DATA LISTING ▸
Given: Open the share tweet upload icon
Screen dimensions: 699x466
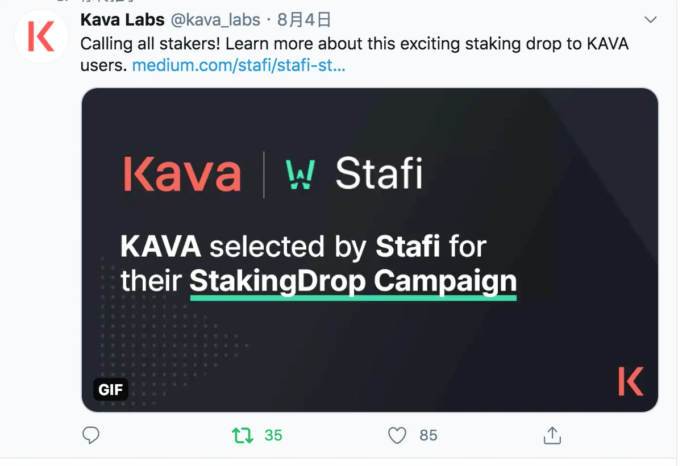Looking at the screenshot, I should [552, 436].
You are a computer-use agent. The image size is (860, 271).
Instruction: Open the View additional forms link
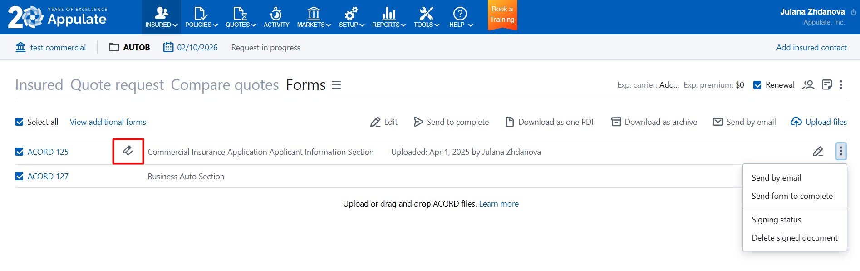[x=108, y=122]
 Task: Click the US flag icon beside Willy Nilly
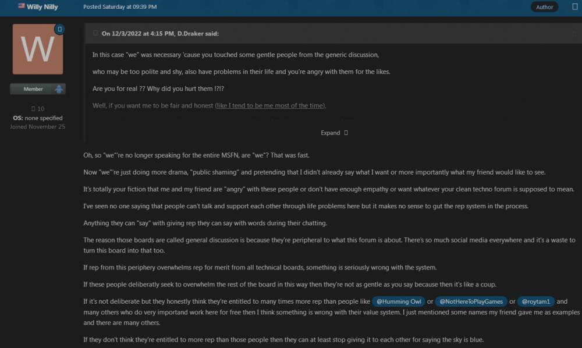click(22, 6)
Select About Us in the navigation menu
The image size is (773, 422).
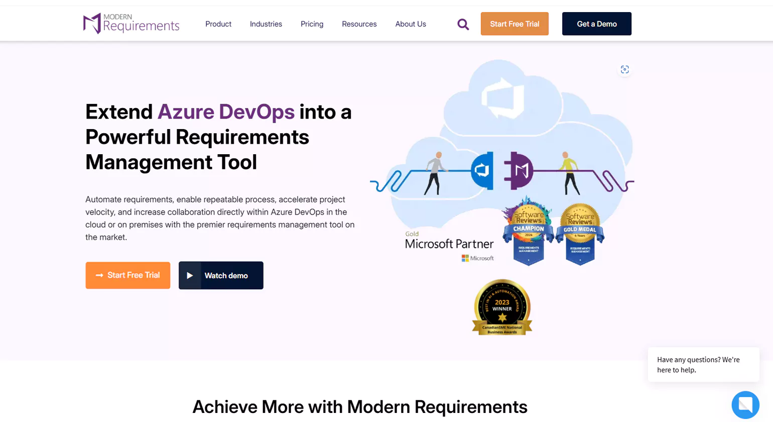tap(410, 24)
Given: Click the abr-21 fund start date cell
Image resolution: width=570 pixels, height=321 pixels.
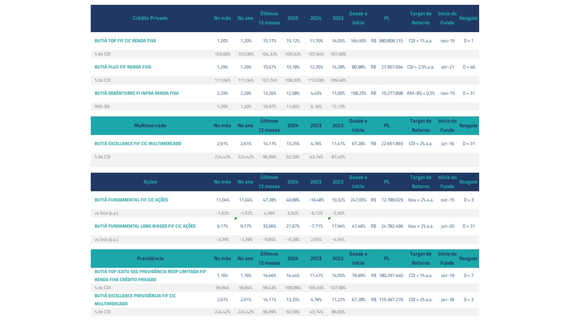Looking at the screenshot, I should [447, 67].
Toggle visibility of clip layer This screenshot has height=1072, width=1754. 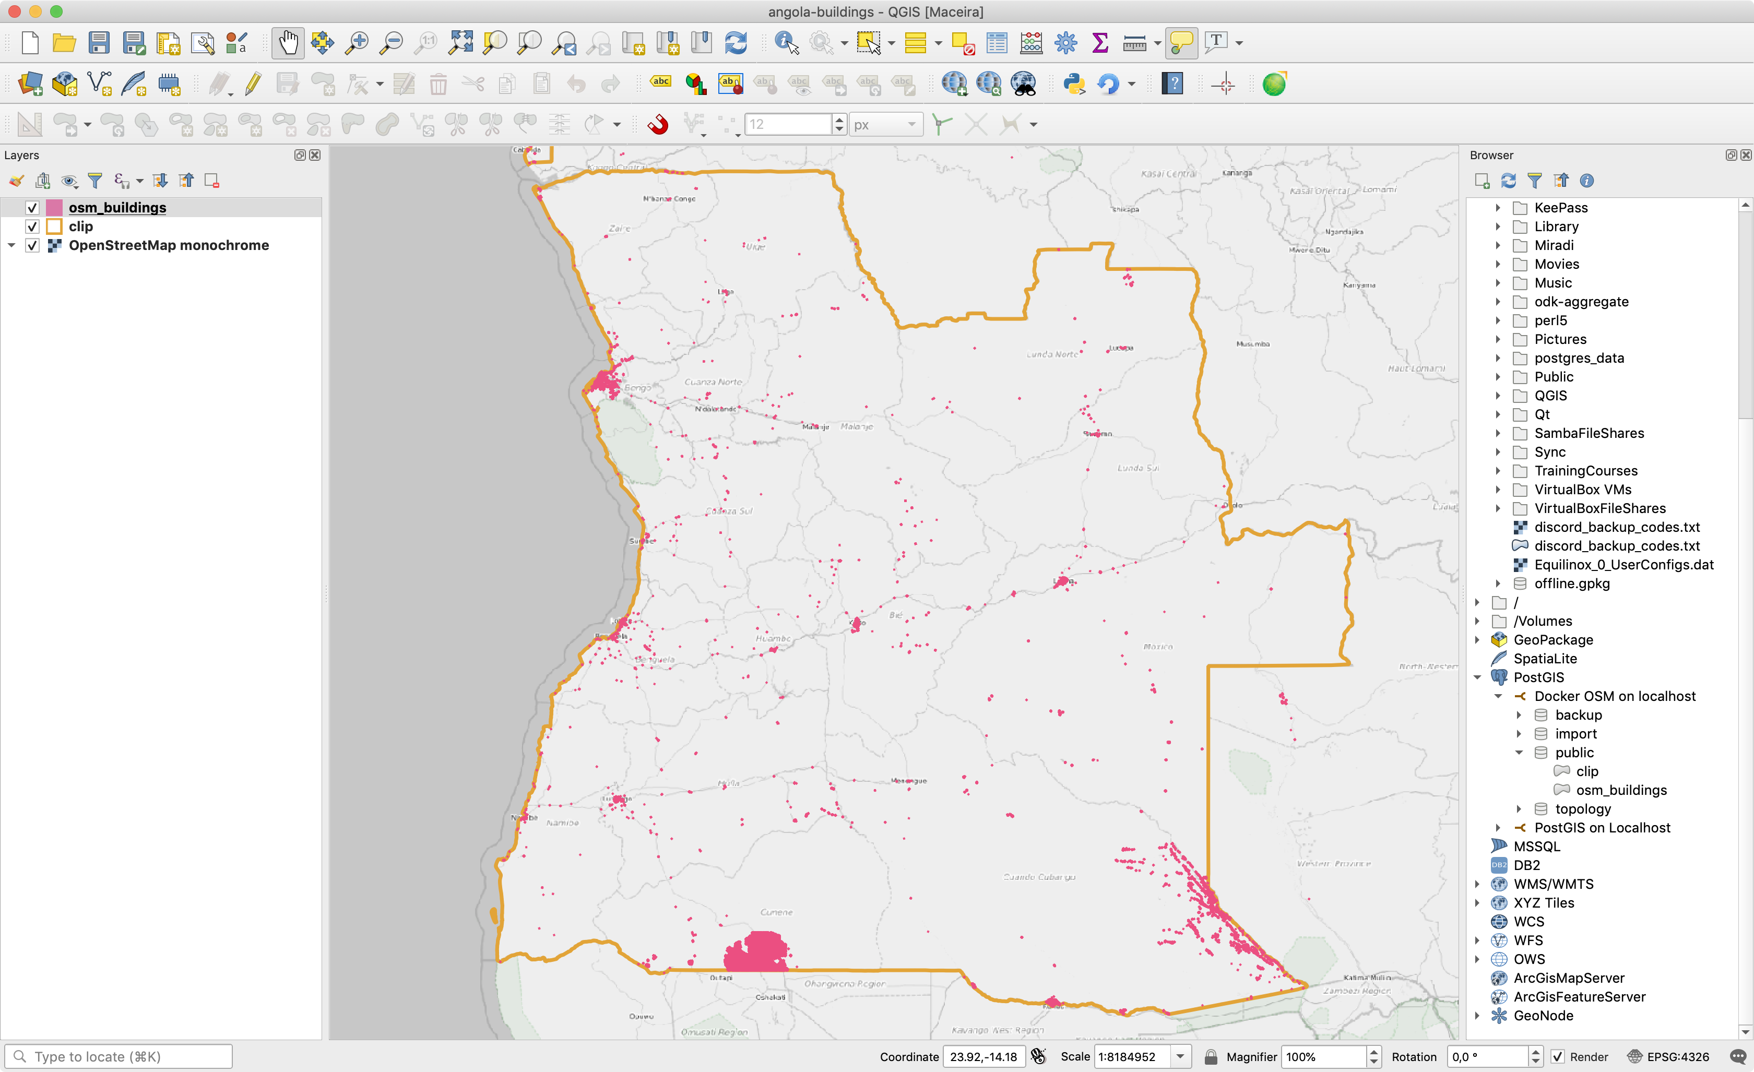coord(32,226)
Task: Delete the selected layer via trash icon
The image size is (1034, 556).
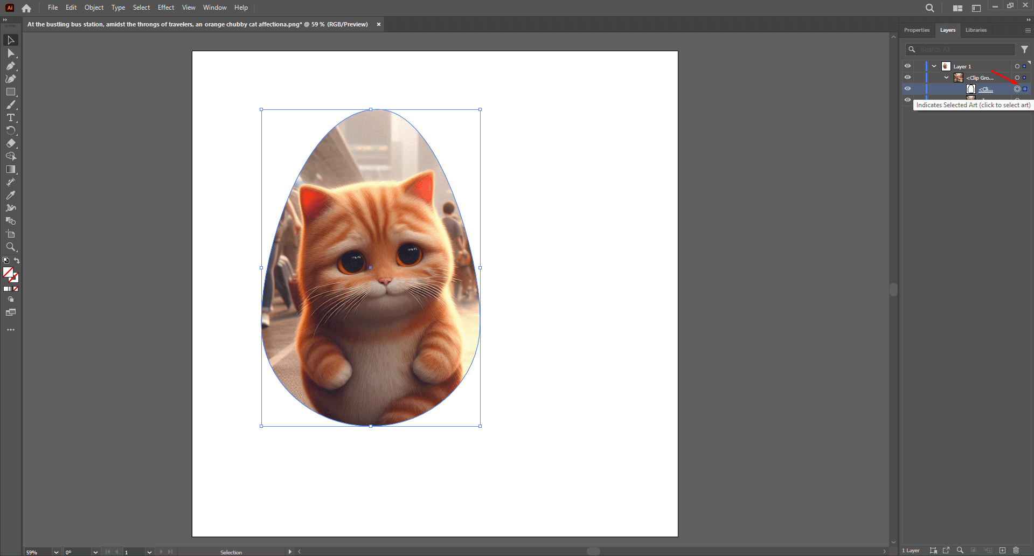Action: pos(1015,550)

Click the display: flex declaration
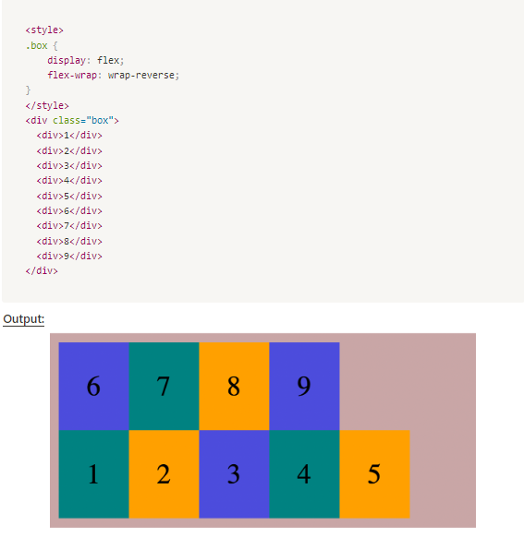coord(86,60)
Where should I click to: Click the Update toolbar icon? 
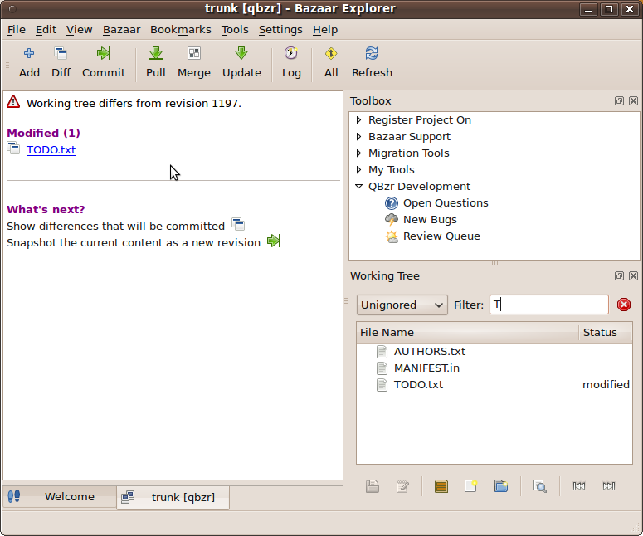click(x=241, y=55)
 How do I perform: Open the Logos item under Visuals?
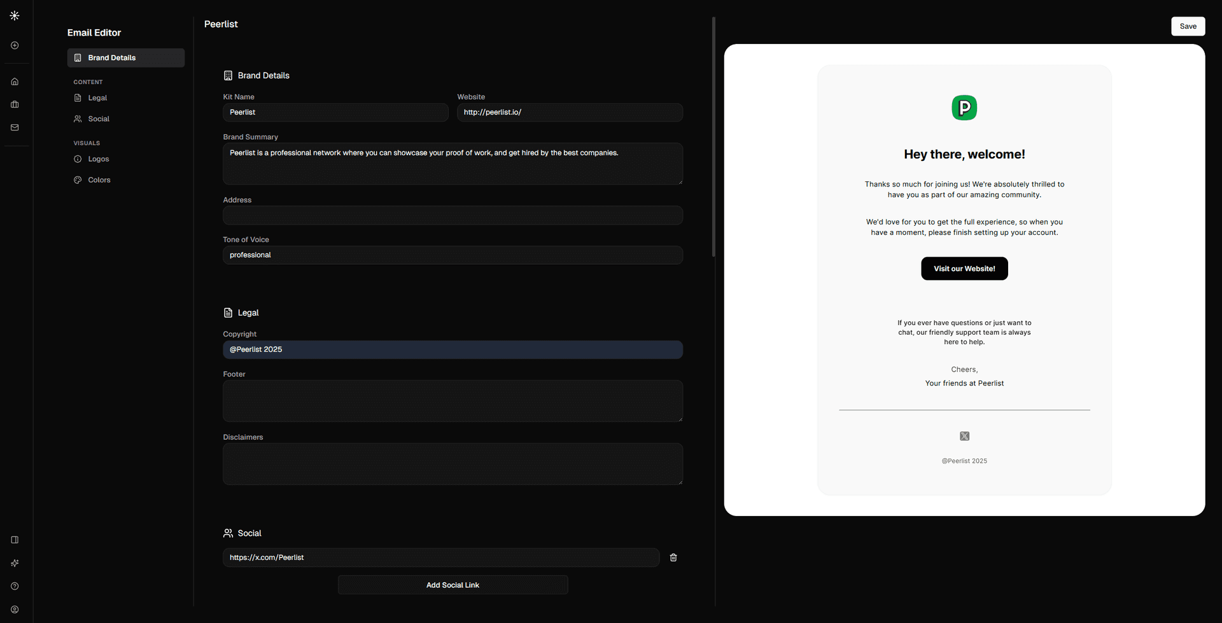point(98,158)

YOUR OBJECTIVE ▸ Show every line of the data above that contains the word "Task", copying each line in full. Case counts.

SOLUTION ▸
 Task: Click the US flag icon beside Willy Nilly
Task: Delete the selected layer via trash icon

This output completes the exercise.